UE precisa de uma nova estratégia para conservar a biodiversidade
A União Europeia precisa de uma nova estratégia para conservar a sua biodiversidade, pois tem enviesado o financiamento para animais carismáticos como o urso, o lobo e o lince. A conclusão acaba de sair num artigo científico da prestigiada revista “Proceedings of the Royal Society B”, que inclui portugueses das universidades do Minho, Porto e Helsínquia (Finlândia) entre os autores.
Os cientistas avaliaram os projetos do Programa LIFE para espécies animais que foram financiados pela UE entre 1992 e 2018. Para Ronaldo Sousa, investigador no Centro de Biologia Molecular e Ambiental ([cbma.uminho.pt]CBMA) e professor do Departamento de Biologia da Escola de Ciências da UMinho, o apoio a projetos com espécies vertebradas foi seis vezes maior do que com invertebradas (970 versus 150 milhões de euros).

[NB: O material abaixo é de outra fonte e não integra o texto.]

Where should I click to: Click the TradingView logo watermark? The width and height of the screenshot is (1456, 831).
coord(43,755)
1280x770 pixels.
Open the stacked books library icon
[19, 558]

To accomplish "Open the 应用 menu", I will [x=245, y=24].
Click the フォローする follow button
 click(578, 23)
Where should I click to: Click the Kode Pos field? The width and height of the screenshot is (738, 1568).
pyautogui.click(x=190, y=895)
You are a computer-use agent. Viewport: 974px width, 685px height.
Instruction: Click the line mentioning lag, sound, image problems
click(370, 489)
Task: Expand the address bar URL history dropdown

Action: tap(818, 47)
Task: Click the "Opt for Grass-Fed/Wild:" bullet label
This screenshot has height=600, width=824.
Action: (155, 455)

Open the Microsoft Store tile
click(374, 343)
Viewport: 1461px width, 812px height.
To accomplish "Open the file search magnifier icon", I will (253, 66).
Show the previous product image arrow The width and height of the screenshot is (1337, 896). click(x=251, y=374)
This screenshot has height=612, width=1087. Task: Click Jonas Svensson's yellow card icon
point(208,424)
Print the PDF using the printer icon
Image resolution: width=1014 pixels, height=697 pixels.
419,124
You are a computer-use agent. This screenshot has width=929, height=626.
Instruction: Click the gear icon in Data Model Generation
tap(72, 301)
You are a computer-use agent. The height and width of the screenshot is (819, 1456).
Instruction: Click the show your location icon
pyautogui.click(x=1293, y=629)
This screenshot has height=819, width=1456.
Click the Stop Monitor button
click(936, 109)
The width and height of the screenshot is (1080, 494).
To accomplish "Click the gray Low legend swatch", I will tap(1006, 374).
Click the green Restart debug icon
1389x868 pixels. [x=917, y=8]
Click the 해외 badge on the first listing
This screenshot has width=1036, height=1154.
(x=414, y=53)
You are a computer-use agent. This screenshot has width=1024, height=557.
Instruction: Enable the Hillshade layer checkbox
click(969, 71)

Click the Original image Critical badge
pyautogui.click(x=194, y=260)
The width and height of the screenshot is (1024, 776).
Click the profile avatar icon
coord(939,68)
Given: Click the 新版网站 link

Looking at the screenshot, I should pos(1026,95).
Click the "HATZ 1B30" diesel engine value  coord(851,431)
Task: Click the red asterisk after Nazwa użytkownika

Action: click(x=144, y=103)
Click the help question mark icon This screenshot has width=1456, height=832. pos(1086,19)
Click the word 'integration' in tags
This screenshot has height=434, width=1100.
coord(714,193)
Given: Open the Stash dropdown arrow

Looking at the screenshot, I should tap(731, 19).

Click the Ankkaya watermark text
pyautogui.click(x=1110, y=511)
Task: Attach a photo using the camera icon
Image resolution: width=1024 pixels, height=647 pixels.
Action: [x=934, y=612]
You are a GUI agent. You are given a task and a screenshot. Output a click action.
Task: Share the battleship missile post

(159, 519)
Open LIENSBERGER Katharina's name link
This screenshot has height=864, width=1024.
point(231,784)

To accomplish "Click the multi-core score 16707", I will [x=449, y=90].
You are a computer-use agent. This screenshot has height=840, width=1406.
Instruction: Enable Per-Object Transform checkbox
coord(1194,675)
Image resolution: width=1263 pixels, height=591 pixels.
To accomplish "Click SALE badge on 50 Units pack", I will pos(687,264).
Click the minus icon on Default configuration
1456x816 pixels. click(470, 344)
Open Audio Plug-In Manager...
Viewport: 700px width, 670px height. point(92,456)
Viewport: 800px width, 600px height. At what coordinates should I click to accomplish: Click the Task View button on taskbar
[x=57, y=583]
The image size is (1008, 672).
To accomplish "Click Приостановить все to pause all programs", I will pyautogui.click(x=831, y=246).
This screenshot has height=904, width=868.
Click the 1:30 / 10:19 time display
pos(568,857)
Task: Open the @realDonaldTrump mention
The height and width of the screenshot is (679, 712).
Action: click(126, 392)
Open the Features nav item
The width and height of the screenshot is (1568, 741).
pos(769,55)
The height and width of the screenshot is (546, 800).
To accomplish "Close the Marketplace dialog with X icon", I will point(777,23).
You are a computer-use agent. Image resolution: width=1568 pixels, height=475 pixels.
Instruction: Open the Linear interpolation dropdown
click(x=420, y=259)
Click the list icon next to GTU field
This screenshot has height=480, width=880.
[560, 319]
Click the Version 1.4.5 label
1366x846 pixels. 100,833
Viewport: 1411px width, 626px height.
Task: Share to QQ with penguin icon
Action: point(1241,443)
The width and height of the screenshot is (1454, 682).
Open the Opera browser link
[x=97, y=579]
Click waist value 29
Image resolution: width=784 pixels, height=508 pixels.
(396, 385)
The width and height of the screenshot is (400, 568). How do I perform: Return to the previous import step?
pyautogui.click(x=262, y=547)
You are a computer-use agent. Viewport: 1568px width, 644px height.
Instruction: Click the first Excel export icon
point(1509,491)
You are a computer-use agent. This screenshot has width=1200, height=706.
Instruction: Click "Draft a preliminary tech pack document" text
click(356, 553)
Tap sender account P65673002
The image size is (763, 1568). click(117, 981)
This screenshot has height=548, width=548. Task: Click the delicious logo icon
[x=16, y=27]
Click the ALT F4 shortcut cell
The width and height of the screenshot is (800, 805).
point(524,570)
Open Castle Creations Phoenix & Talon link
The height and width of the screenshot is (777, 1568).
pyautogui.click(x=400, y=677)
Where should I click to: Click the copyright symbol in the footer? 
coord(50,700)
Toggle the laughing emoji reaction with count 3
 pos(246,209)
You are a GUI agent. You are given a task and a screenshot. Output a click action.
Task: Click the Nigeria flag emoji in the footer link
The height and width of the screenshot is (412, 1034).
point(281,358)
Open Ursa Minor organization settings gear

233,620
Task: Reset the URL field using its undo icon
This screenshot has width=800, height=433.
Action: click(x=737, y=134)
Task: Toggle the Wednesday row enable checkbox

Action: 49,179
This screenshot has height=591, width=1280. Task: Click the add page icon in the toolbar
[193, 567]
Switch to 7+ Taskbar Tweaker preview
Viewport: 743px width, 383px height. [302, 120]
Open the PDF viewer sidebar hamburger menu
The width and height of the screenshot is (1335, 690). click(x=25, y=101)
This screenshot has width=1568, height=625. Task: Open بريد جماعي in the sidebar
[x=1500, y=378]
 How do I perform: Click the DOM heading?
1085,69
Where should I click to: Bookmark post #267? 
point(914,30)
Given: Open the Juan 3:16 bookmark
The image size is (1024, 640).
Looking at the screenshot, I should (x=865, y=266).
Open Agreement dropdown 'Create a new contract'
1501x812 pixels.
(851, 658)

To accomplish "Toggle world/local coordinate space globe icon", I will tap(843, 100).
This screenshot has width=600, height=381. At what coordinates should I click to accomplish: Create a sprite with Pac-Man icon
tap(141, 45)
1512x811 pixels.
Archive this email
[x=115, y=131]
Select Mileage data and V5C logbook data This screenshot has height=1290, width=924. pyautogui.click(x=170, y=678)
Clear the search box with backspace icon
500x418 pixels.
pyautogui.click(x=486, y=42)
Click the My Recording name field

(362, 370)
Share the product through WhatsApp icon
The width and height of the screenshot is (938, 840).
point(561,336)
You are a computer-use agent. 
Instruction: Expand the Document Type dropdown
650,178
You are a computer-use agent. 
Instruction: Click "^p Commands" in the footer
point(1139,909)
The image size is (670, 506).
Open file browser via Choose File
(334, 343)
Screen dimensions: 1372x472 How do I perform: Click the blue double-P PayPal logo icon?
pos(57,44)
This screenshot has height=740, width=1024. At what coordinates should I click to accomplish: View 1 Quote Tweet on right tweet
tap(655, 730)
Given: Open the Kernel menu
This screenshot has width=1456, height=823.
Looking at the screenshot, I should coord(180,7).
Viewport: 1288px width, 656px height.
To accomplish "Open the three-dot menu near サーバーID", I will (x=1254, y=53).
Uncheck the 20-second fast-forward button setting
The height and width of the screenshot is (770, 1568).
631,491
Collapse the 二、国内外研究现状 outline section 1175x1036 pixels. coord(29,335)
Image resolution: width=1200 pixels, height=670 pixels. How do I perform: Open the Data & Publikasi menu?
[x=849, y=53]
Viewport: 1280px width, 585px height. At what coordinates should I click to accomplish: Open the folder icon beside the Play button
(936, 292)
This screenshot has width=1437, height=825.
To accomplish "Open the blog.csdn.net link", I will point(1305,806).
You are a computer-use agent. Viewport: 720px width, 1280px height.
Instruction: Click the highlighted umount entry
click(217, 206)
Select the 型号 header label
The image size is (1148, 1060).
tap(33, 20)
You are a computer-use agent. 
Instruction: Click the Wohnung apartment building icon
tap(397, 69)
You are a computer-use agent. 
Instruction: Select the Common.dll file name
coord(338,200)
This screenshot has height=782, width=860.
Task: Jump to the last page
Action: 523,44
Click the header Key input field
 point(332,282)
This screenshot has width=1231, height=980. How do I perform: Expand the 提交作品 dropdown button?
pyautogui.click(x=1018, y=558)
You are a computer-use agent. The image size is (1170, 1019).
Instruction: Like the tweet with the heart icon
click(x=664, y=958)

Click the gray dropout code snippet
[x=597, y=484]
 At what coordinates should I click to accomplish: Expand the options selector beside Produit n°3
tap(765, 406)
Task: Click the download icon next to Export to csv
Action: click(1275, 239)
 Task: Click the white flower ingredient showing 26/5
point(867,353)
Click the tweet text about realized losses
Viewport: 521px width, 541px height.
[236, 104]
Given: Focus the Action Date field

Aliás, aves e mamíferos representaram 72% das espécies contempladas e 75% do orçamento total atribuído. As espécies que “receberam” mais fundos foram o urso (Ursus arctos), o lobo (Canis lupus), o abetouro (Botaurus stellaris), o lince euro-asiático (Lynx lynx) e o lince ibérico (Lynx pardinus).
Apenas 0.06% dos invertebrados apoiados
Este enviesamento no esforço de conservação é ainda mais notório quando observamos que a Europa tem cerca de 1 800 espécies de vertebrados e 130 300 espécies de invertebrados conhecidas, refere Manuel Lopes-Lima, do Centro de Investigação em Biodiversidade e Recursos Genéticos (CIBIO) da Universidade do Porto. No período considerado, o Programa LIFE cobriu 23% dos vertebrados e apenas 0,06% dos invertebrados da UE, realça Pedro Cardoso, da Universidade de Helsínquia. Segundo Ricardo Correia, da mesma academia finlandesa, o esforço de conservação é explicado principalmente pela popularidade da espécie (medido pelo volume de pesquisas online nos últimos dez anos), em vez do seu risco real de extinção.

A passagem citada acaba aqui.